Vegetable Sheep |
Plant-animal hybrids, vegetable sheep and vegetable lambs, were believed to produce cotton as sheep produce wool and are depicted in the bestiaries, the medieval collections of fact and folklore about real and imaginary animals.
Also known as the lambs of Tartary, these creatures were believed to live in the Asian land of Tartary, which is part of present-day Eastern Europe and Russia.
The origins of this odd belief are almost certainly connected to the arrival of cotton bolls from the East into Western Europe. Since no one in Western Europe had ever seen cotton in its unspun, natural form, they assumed that the bolls were a form of wool.
plant-animal |
So, the reasoning went, these strange little fleeces probably came from a miniature plant-animal that produced tiny sheep-fruit that ate the grass under the main plant until the bolls ripened and dropped off.
Further “proof” was found in the root—or rhizome, to be accurate—of the fern species Cibotium barometz, which does vaguely resemble a lamb, complete with a body and four legs, especially when all extraneous material is pared away.

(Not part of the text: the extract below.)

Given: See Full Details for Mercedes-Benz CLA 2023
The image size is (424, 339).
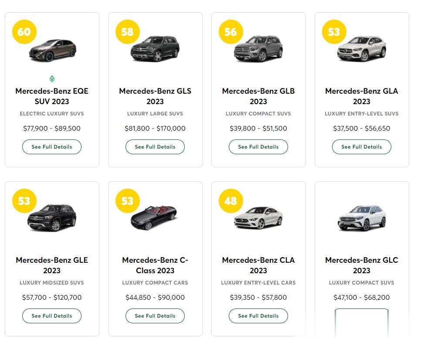Looking at the screenshot, I should (258, 316).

Seen together with a cotton boll by someone who had never before seen either one, the leap could be made to the belief that these items were the body and fleece of a vegetable lamb.
Middle Ages |
Surprisingly enough, belief in the vegetable lamb lasted well past the Middle Ages. Sir Hans Sloan, member and secretary of Britain’s preeminent organization of scientists, the Royal Society of England, and the founder of the English Natural History Museum, had in his possession a “vegetable lamb of Tartary.”
But Sloan lived in an age of scientific investigation—Sir Isaac Newton was president of the Royal Society at the time—and so the “lamb” was studied. It turned out to be a carefully pared example of the Cibotium barometz rhizome.